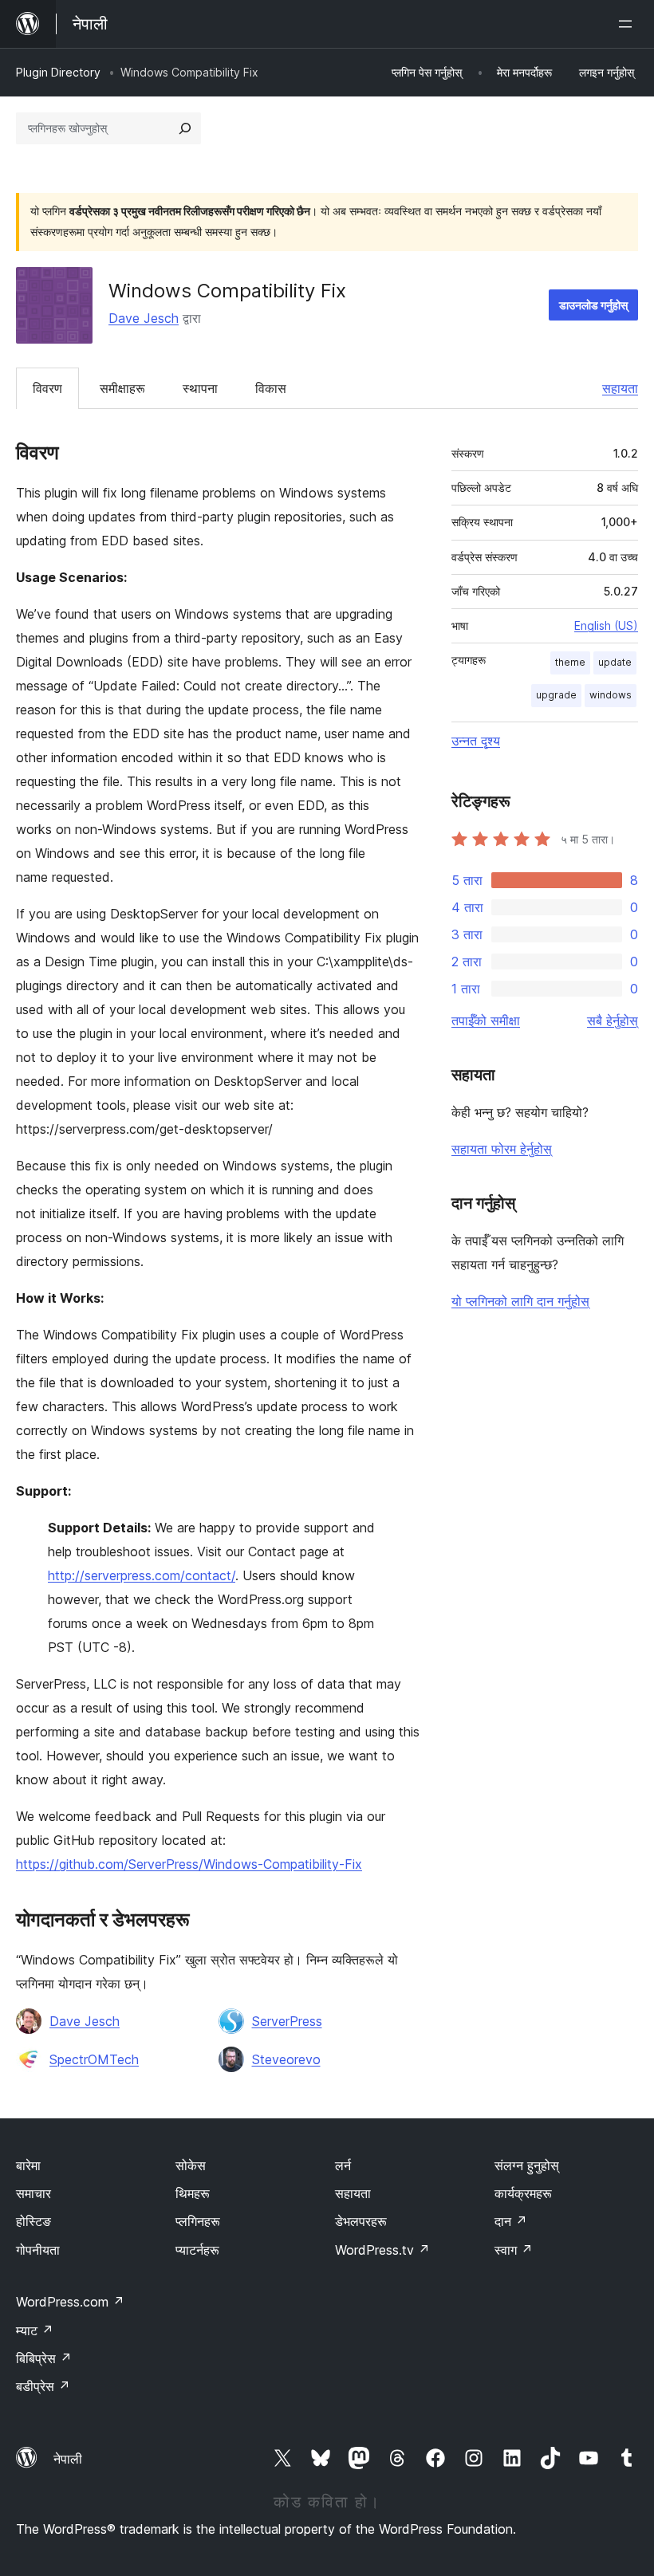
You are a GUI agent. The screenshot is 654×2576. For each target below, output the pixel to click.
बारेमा (28, 2165)
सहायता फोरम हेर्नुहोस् (501, 1149)
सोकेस (190, 2165)
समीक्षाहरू (122, 388)
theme (570, 662)
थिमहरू (192, 2193)
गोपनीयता (38, 2250)
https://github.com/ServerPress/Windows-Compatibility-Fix (189, 1864)
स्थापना (200, 388)
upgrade (556, 695)
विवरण (47, 388)
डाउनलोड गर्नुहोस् (593, 305)
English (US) (606, 625)
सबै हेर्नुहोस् (612, 1020)
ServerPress (287, 2021)
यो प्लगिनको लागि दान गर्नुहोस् (520, 1301)
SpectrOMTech (94, 2059)
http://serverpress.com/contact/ (141, 1575)
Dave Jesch (143, 318)
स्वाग (513, 2250)
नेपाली (67, 2459)
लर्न (343, 2165)
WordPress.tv (382, 2250)
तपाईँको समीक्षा (485, 1020)
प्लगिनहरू (197, 2221)
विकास (270, 388)
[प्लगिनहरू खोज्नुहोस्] (185, 128)
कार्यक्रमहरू (523, 2193)
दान (510, 2221)
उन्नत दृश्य (475, 741)
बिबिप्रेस (44, 2358)
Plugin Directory (58, 72)
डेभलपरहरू (361, 2221)
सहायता (620, 388)
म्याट (34, 2330)
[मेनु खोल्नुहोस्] (628, 24)
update (615, 662)
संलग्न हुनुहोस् (526, 2165)
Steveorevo (286, 2059)
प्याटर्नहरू (197, 2250)
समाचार (33, 2193)
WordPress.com (70, 2302)
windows (610, 695)
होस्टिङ (33, 2221)
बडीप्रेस (43, 2386)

________________________

Exercise objective: Return the final stretch of the listing exactly, starting with the line that contains "update (615, 662)" and ending with the last line.

Solved problem:
update (615, 662)
संलग्न हुनुहोस् (526, 2165)
Steveorevo (286, 2059)
प्याटर्नहरू (197, 2250)
समाचार (33, 2193)
WordPress.com (70, 2302)
windows (610, 695)
होस्टिङ (33, 2221)
बडीप्रेस (43, 2386)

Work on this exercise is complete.